[Records from a dataset]
*** Block opens ***
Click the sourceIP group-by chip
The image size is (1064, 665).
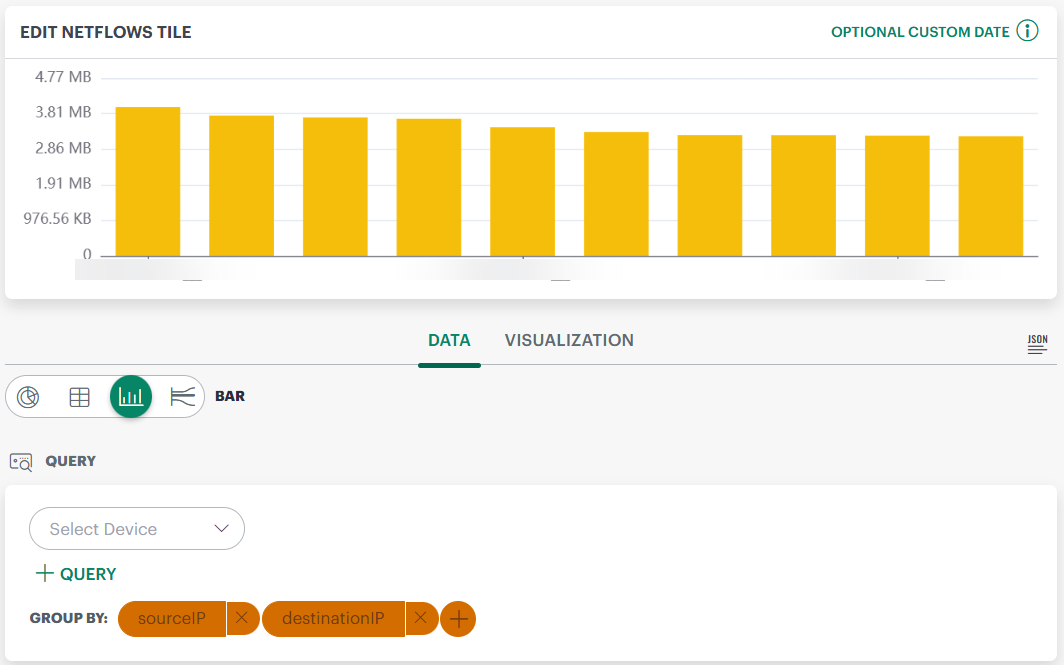point(172,619)
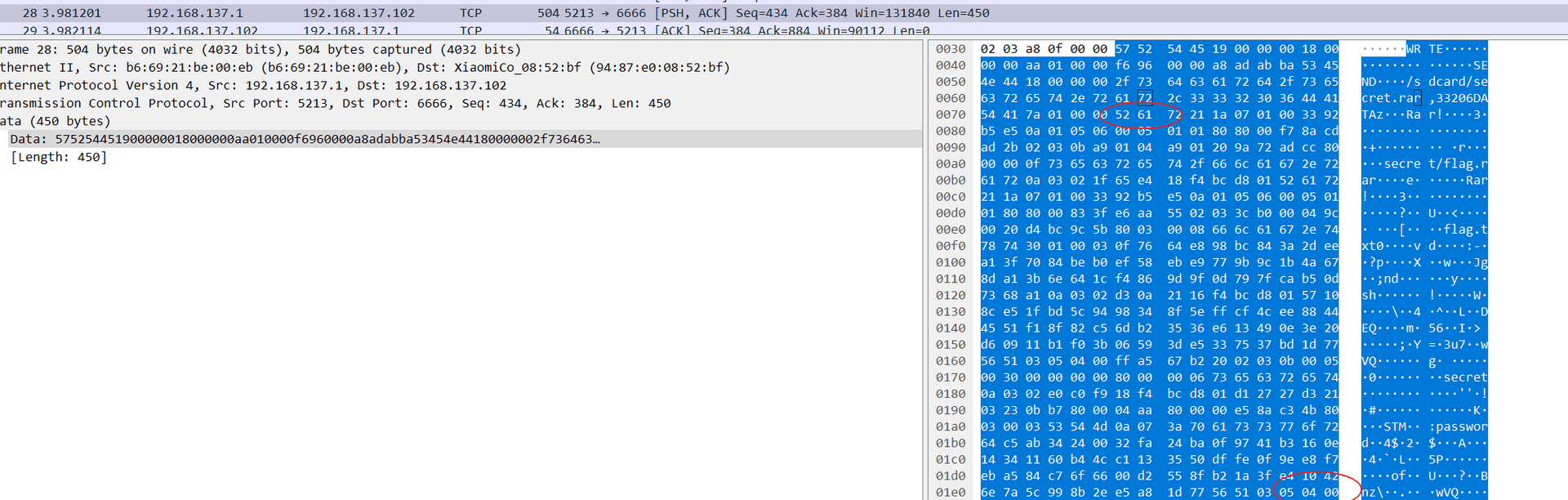1568x500 pixels.
Task: Click ASCII 'WR' in first hex row
Action: pos(1414,49)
*** Block closes ***
| Try it |
Only an exact copy of the records, free of images, belongs in the answer.

| Solution to this exercise |
Click the sourceIP group-by chip
The image size is (1064, 665).
point(172,619)
1568x500 pixels.
Task: Click ASCII 'WR' in first hex row
Action: pos(1414,49)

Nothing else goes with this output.